O jornalista britânico David Patrikarakos tem grande experiência como repórter de guerra e ao longo da sua carreira tem acompanhado os conflitos no Médio Oriente e mais recentemente na Ucrânia. Escreveu um livro sobre o Irão, fez extensas reportagens no Iraque, na Palestina e em Israel. Mas foi em 2014, quando cobria a ofensiva das milícias pró-russas na Ucrânia, que lhe surgiu a ideia de outro livro.

A história conta-se depressa. Enquanto aguardava no hotel em Donetsk o momento de poder vir para a rua, num intervalo dos ataques, foi lendo relatos do que se passava à sua volta, bem perto, mas fora do seu alcance, através do Twitter. Durante esse período na Ucrânia, seguia em simultâneo o surgimento de novos conflitos no Médio Oriente através de notícias online, nomeadamente a ofensiva da organização terrorista ISIS que inesperadamente então assumiu o controlo de Mosul, segunda maior cidade do Iraque, com ampla difusão dos seus feitos no YouTube e no Twitter. Recordo que estamos a falar do acontecimento de 2014 e na altura registavam-se também conflitos violentos entre o Hamas e o exército israelita.

No quarto de hotel na Ucrânia, David Patrikarakos ía seguindo o que se passava através das informações que palestinianos e israelitas publicavam no Twitter, obviamente divergentes.
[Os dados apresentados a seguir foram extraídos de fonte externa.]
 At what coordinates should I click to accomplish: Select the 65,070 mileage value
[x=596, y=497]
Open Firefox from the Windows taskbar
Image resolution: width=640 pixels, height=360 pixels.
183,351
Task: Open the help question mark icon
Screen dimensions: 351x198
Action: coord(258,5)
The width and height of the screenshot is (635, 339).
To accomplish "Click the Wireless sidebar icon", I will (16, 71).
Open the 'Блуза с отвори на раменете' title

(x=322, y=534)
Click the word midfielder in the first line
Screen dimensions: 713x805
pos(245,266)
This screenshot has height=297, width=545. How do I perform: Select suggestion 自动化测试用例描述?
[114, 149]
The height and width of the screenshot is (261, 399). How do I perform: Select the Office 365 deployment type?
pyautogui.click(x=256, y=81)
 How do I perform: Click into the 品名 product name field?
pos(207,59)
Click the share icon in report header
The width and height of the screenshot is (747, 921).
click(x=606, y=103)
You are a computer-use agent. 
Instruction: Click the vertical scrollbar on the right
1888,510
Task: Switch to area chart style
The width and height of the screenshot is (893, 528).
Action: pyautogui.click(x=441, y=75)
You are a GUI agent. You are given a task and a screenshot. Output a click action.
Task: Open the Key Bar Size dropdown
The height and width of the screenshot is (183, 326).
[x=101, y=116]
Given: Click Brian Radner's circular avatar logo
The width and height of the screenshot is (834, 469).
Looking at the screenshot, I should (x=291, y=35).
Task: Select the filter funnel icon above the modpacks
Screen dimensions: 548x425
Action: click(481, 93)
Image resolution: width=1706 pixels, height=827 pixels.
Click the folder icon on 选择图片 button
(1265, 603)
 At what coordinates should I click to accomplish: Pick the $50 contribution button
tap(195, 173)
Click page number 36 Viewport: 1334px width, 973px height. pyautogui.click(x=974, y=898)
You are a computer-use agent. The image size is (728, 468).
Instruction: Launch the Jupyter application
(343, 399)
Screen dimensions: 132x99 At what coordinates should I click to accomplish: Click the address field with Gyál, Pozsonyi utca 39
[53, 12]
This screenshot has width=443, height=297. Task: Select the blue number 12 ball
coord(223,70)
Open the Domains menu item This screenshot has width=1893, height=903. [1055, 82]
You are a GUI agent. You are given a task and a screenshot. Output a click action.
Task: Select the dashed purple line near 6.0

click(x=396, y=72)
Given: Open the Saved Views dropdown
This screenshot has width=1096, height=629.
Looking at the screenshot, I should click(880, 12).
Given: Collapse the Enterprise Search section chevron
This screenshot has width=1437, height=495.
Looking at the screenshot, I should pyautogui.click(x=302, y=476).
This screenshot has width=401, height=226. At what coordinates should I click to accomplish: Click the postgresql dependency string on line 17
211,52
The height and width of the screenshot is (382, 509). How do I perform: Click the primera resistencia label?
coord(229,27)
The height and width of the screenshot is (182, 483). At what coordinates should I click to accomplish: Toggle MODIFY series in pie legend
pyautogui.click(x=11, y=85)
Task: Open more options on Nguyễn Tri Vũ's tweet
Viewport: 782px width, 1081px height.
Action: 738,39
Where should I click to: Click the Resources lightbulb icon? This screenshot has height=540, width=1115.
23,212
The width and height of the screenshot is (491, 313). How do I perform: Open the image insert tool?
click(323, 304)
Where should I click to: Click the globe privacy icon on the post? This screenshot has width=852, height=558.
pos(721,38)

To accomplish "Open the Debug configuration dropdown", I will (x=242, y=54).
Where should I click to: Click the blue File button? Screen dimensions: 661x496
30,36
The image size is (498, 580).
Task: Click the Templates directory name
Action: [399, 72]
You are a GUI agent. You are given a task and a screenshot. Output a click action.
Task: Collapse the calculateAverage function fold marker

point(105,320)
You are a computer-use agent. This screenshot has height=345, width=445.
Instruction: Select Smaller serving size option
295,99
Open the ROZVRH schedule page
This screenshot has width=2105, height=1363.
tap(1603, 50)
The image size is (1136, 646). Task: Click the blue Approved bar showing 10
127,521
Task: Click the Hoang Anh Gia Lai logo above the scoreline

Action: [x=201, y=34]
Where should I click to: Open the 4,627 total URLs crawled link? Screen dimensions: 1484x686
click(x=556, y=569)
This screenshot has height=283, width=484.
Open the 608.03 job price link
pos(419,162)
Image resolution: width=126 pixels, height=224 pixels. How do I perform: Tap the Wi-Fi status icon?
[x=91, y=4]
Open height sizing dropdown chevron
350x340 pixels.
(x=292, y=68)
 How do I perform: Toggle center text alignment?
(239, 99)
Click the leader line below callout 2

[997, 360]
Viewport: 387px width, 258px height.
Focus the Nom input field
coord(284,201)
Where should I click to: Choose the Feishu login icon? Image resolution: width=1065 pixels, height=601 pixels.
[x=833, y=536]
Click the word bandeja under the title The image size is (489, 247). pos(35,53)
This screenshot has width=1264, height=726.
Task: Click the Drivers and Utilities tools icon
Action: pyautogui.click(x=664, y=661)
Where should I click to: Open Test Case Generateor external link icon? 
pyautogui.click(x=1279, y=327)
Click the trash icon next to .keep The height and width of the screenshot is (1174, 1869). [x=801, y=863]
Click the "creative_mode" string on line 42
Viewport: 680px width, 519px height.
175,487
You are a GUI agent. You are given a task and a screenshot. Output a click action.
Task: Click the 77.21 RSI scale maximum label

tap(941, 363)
Nesse momento percebeu que, na realidade, existiam duas guerras: a que se travava no terreno entre combatentes dos dois lados e uma outra, que se desenrolava em torno da comunicação com base nas redes sociais e sites. Foi nessa altura que Patrikarakos se lembrou de escrever um livro a que deu o título A guerra em 140 caracteres: como as redes sociais estão a moldar os conflitos no Século XXI. A obra foi editada em 2017 e, nas palavras do autor é um livro “sobre a guerra, as suas histórias, as narrativas do conflito e o conflito das narrativas”.

A verdade é que este livro se tornou particularmente atual depois dos ataques terroristas do Hamas em Israel a 7 de outubro e posterior ofensiva israelita em Gaza. David Patrikarakos seguiu estes acontecimentos de perto, no local, foi entrevistado pela Columbia Journalism Review e, com a devida vénia, reproduzo algumas das suas afirmações.

Sobre o atual conflito sublinha: “Desde que as guerras existem, há quem escreva e documente com imagens o que se passa. Mas este é o conflito mais mediatizado de sempre e também aquele que mais joga com as emoções e sensibilidades de cada um de nós, quer de um dos lados do conflito quer do outro”. E prossegue: “Sabemos que a guerra travada no campo de batalha, entre tanques, armas, bombas e balas vai sempre ser o ponto chave de qualquer conflito. Mas – sublinha – esta guerra é também travada entre tweets e posts e o alcance e impacto que têm”.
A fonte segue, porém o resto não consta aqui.